Stored data:
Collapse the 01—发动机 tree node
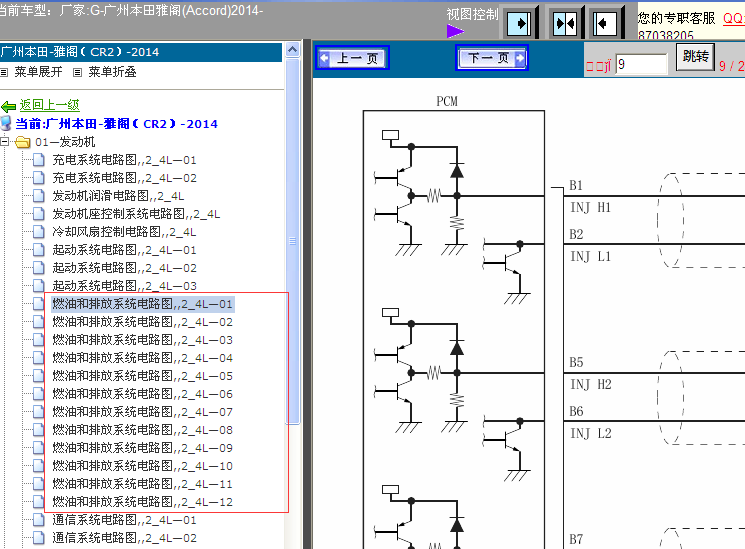745x549 pixels. pos(4,141)

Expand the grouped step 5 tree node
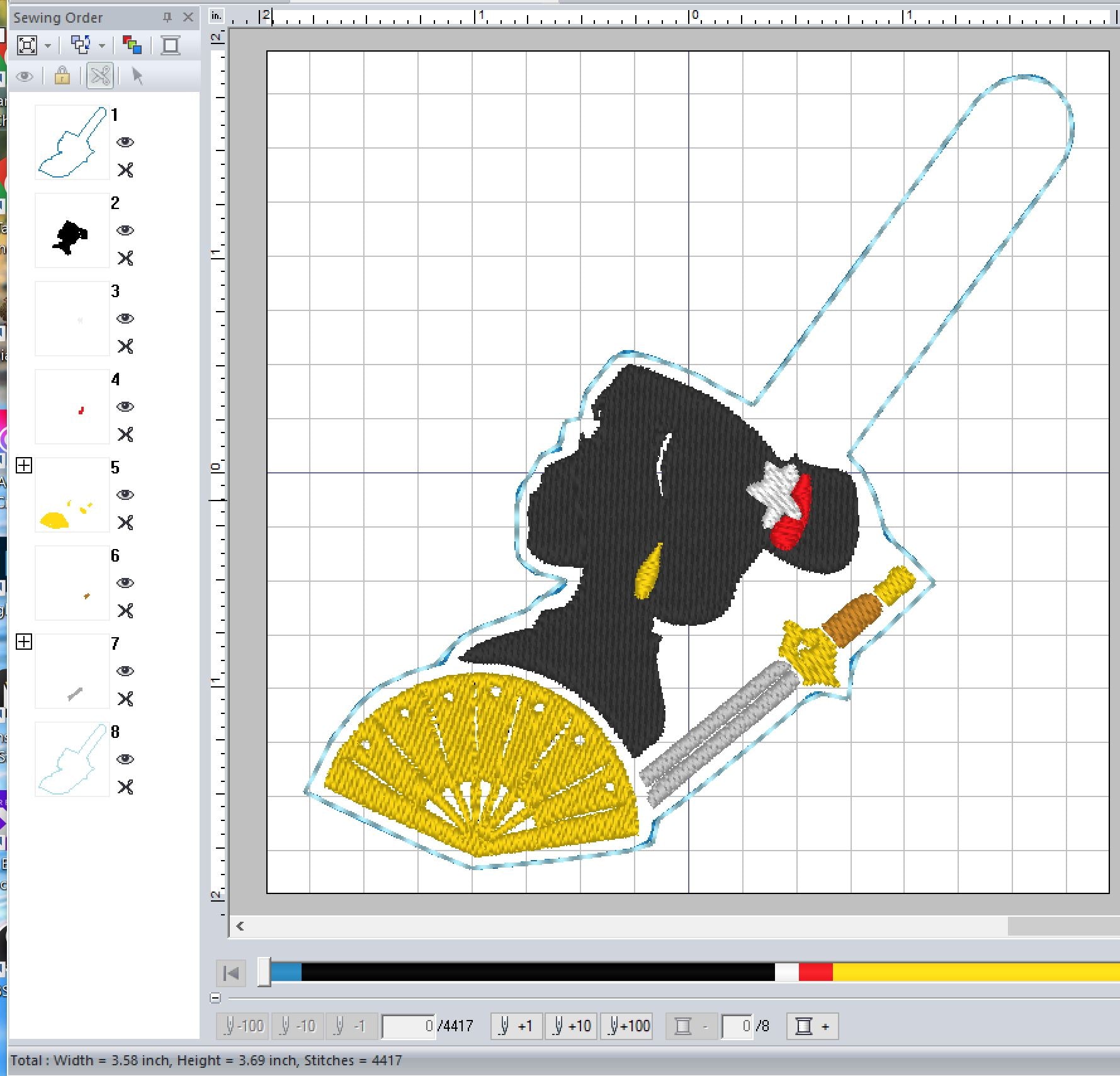click(24, 465)
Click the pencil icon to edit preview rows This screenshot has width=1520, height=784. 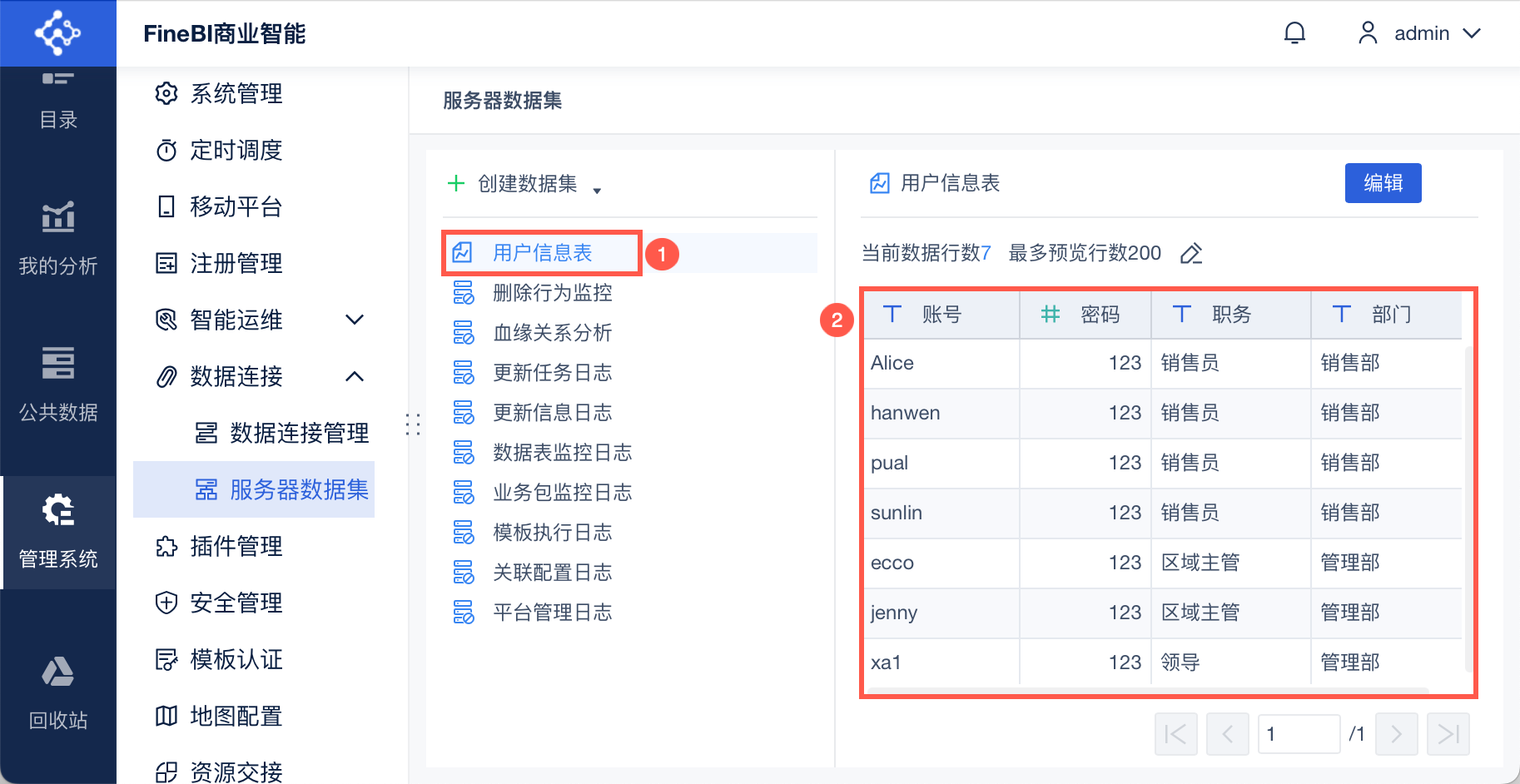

About this exercise: Only the text is to be copied: please reproduce the records exactly and drop the pictures.

Response area:
Collapse the 01—发动机 tree node
745x549 pixels. pos(4,141)

Expand the grouped step 5 tree node
click(24, 465)
Click the pencil icon to edit preview rows This screenshot has width=1520, height=784. 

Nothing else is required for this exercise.